▶ **MATERIAL FOR THIS EXERCISE**

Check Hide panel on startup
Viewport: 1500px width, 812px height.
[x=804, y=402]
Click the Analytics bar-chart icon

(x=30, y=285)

▶ **OBJECTIVE**
Copy every item above line for line, changing nothing.

▶ **WRITTEN ANSWER**
Check Hide panel on startup
Viewport: 1500px width, 812px height.
[x=804, y=402]
Click the Analytics bar-chart icon

(x=30, y=285)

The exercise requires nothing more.